O secretário de Comércio Exterior do Ministério do Desenvolvimento, Indústria e Comércio Exterior (MDIC), Weber Barral, anunciou nesta quinta-feira (1º) a elevação da meta de exportações deste ano de US$ 155 bilhões para US$ 157 bilhões. Segundo ele, a estimativa considera vários fatores, como o aumento de preços de alguns produtos. Além disso, no acumulado dos 12 meses encerrados em outubro, as exportações já totalizam US$ 156,530 bilhões, recorde para o período. Ele acredita que o superávit comercial este ano ficará em torno de US$ 40 bilhões.

Em relação ao resultado de outubro, Barral destacou que as exportações e as importações foram recorde mensal. As vendas externas somaram US$ 15,769 bilhões, e as compras totalizaram US$ 12,330 bilhões. Já o saldo comercial de outubro, que foi de US$ 3,439 bilhões, ficou 13% abaixo do superávit de outubro de 2006 (US$ 3,951 bilhões).

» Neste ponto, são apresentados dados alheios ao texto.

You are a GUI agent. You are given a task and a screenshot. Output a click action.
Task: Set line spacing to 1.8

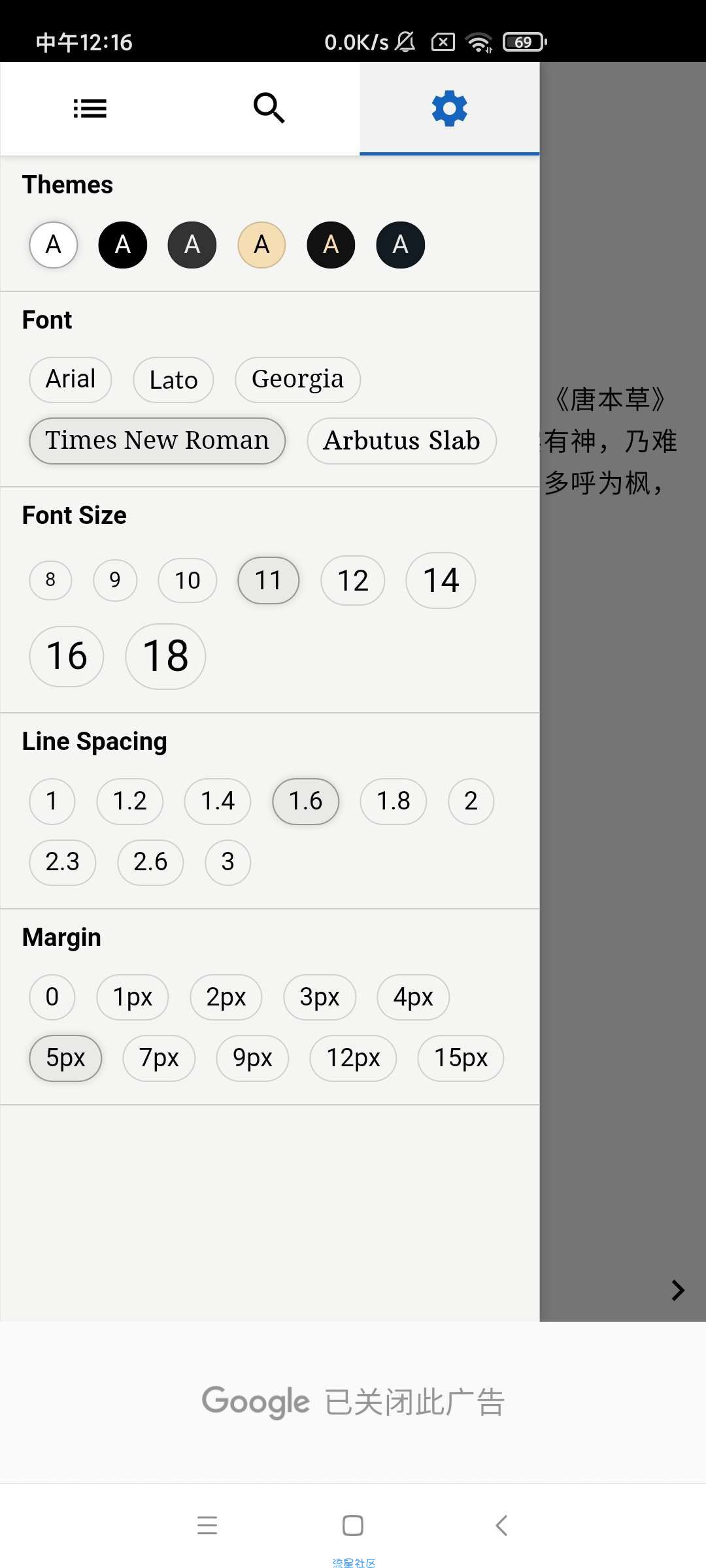click(x=394, y=801)
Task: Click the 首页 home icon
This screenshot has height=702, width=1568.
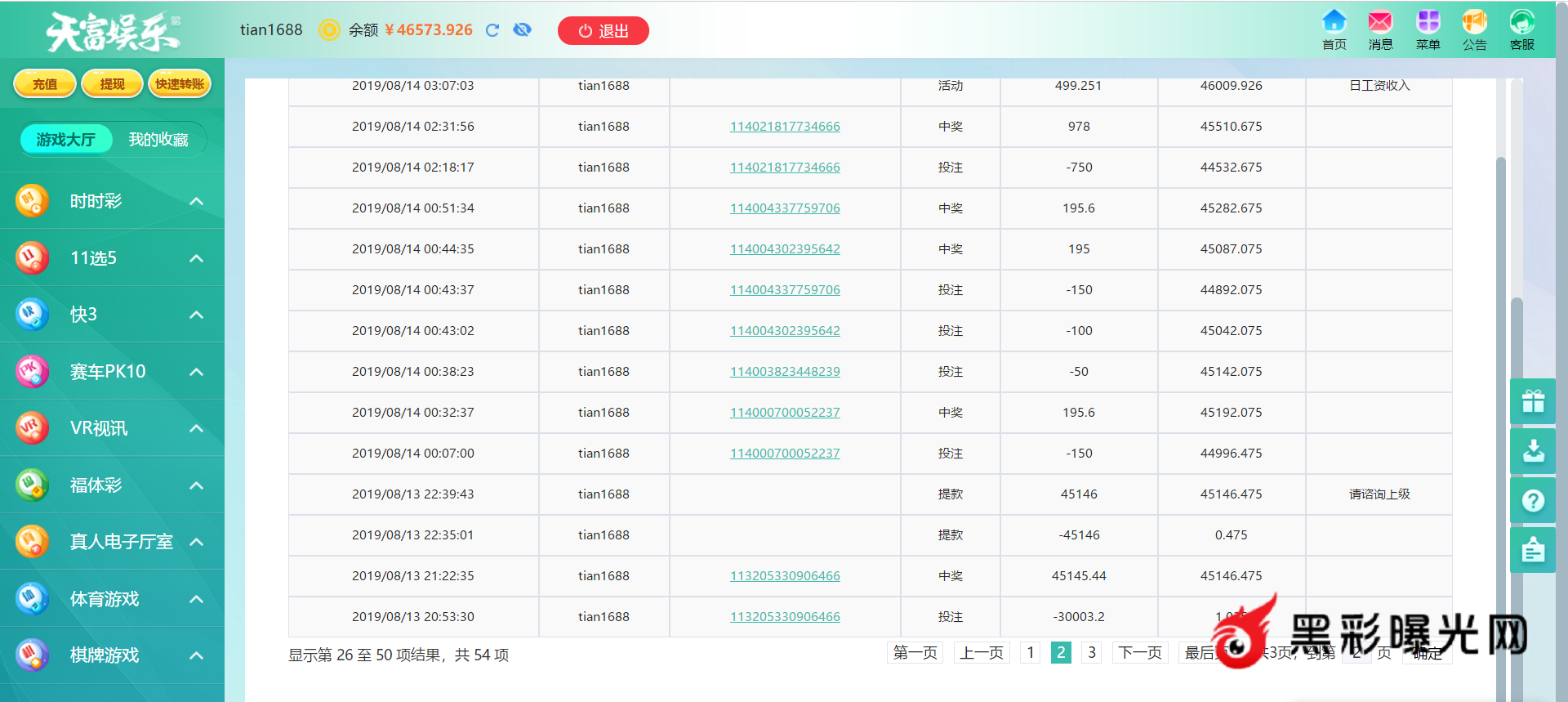Action: pyautogui.click(x=1334, y=29)
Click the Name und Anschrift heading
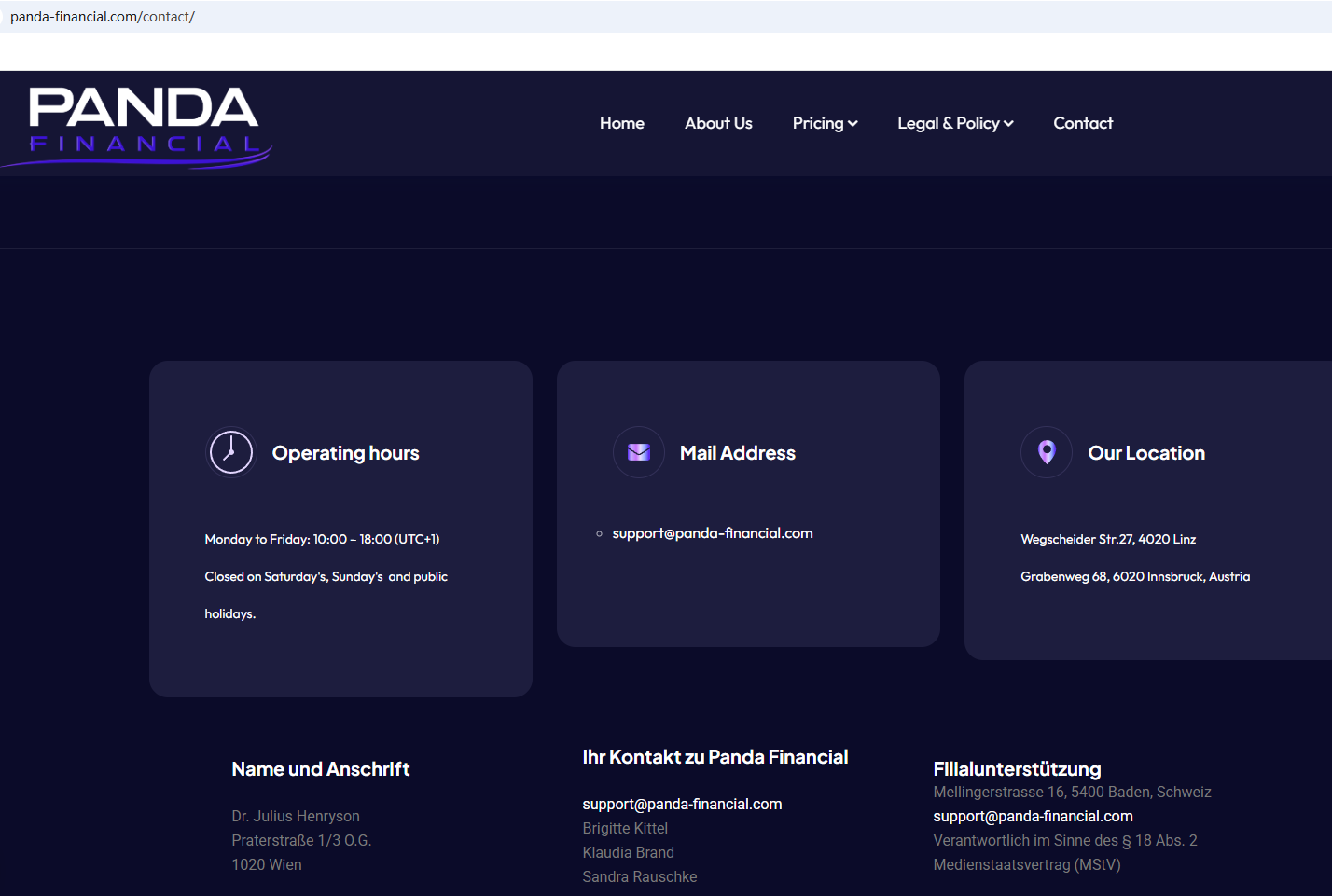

No acumulado dos dez primeiros meses do ano, as vendas e as compras internacionais também atingiram cifra recorde para o período, enquanto que o superávit comercial registra uma queda de 9,9% em relação aos 10 primeiros meses de 2006.

As exportações de manufaturados cresceram 6,8% no ano e as de semimanufaturados, 9%, enquanto as vendas de produtos básicos aumentaram 44,3% na mesma comparação. Barral acredita que a aceleração das exportações de básicos ocorreu em função do aumento do preço das matérias-primas (commodities) por causa da elevação da demanda internacional.

Importações

Do lado das importações, o secretário destacou que houve aumento em todas as categorias. No ano, as compras de bens de consumo subiram 33,2%, bens de capital, 30,1%, matérias-primas intermediárias, 29,1%, e combustíveis e lubrificantes, 25,2%.

Em entrevista concedida nesta tarde para comentar os resultados da balança de outubro, o secretário destacou que bens de capital e matérias-primas representam mais de 70% da pauta de importação o que significa que está havendo uma renovação do parque industrial.

Câmbio

Em relação à valorização do real, o secretário afirmou que a queda do dólar afeta alguns setores industriais mais do que outros, mas estes setores estão sendo beneficiados por medidas adotadas pelo governo. Ele também lembrou que estão em estudo outras alternativas de socorro a estes segmentos, dentro da política industrial.

Por outro lado, Barral disse que o dólar barato é uma vantagem para as empresas que querem investir e renovar os seus parques industriais.